Apabila kita cermati Data BPS terkait jumlah penduduk yang bekerja ( per Februari 2022) diperoleh sebanyak 135,6 juta jiwa. Kemudian jumlah Wajib Pajak Orang Pribadi (WPOP) yang terdaftar sebanyak 17,35 juta wajib pajak. Sedangkan jumlah WPOP yang melaporkan Surat Pemberitahuan (SPT) Tahunan per 30 April 2022 sebanyak 11,87 juta SPT.
Apabila kita lakukan perbadingan dari data-data tersebut diperoleh hal yang menarik.

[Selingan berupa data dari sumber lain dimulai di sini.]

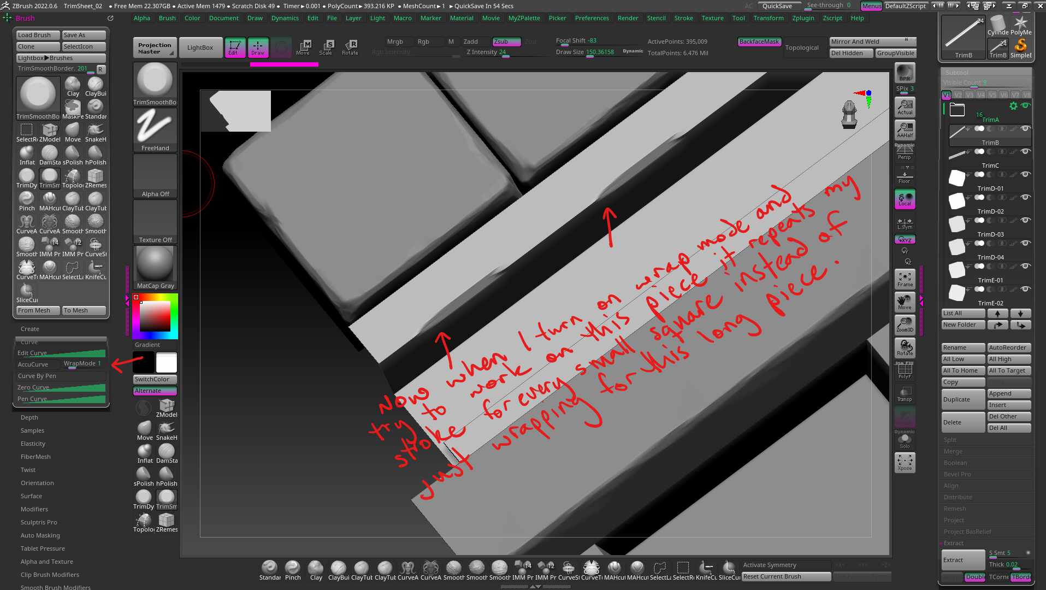Open the Zplugin menu

tap(803, 18)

Dari delapan orang yang bekerja, hanya satu orang yang mendaftarkan diri sebagai wajib pajak. Kemudian dari delapan wajib pajak hanya lima yang melaporkan SPT Tahunan.

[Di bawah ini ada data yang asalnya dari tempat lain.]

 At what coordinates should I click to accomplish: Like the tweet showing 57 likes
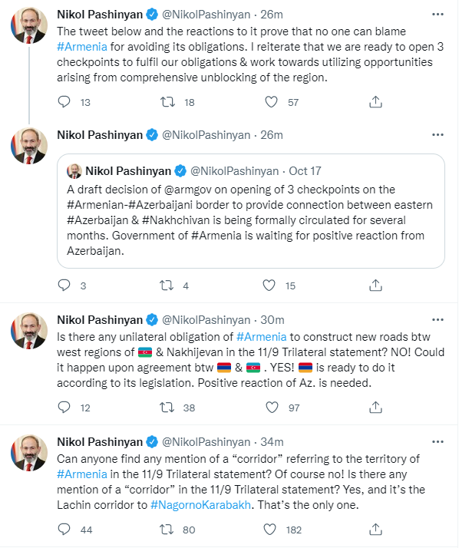click(271, 102)
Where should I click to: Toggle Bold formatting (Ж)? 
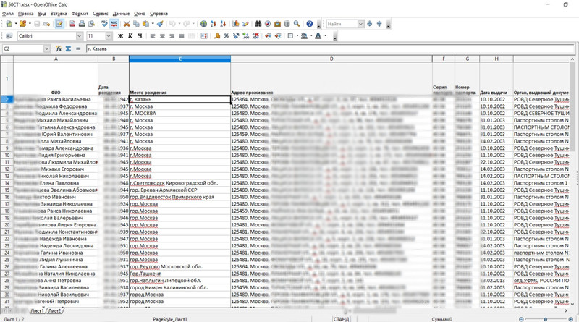pyautogui.click(x=120, y=35)
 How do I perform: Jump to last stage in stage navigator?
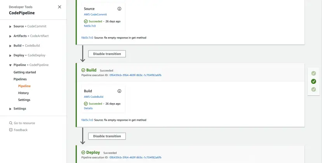coord(313,90)
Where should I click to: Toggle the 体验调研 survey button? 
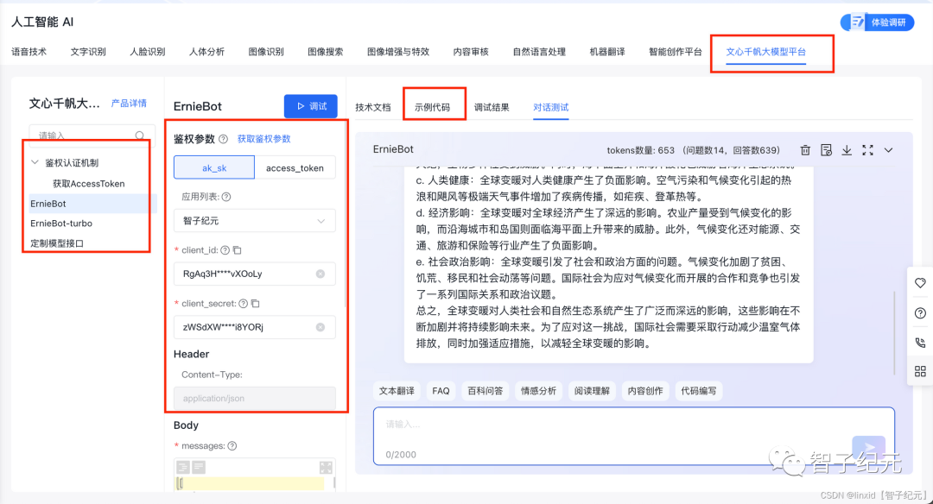pos(877,22)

Dari hal tersebut kita ketahui bahwa kesadaran pajak masih rendah sekaligus tingkat kepatuhan masih rendah. Banyak warga negara belum tahu manfaat pajak. Masih banyak masyarakat yang resisten terhadap pajak. Selain itu juga berujung penerimaan pajak masih berat untuk direalisasikan.
Bukan Sekadar Penerimaan
OECD menyebut, edukasi yang baik tidak hanya berdampak positif bagi penerimaan negara, tetapi juga bermanfaat bagi wajib pajak dan otoritas pajak itu sendiri.
Wajib pajak yang memiliki pendidikan atau literasi pajak yang baik dapat menghindari keterlambatan pembayaran pajak atau kesalahan-kesalahan lain yang menimbulkan pengenaan sanksi atau denda dari otoritas pajak.

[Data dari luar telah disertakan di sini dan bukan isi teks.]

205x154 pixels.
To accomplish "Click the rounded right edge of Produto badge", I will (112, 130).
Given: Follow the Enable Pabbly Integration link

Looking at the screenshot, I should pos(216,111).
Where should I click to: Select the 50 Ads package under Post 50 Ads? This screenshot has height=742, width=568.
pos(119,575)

Secara jangka panjang, kepatuhan pajak ikut meningkat. Literasi pajak yang kuat juga akan memangkas waktu yang diperlukan wajib pajak dalam menghitung dan melaporkan pajaknya. Dengan begitu, pajak bukan lagi menjadi momok yang ditakuti masyarakat.
Di samping itu, bagi otoritas pajak dalam hal ini Ditjen Pajak, wajib pajak yang memiliki literasi pajak yang kuat dapat menghindari kesalahan dalam menunaikan kewajiban perpajakannya. Sehingga, Ditjen Pajak dapat memprioritaskan sumber daya untuk menyelesaikan masalah yang lebih besar seperti pengelakan pajak dan sebagainya.
Dari penjelasan di atas, edukasi perpajakan menjadi langkah inisiasi untuk menciptakan sistem pajak yang ideal.
*)Tulisan ini merupakan pendapat pribadi penulis dan bukan cerminan sikap instansi penulis bekerja.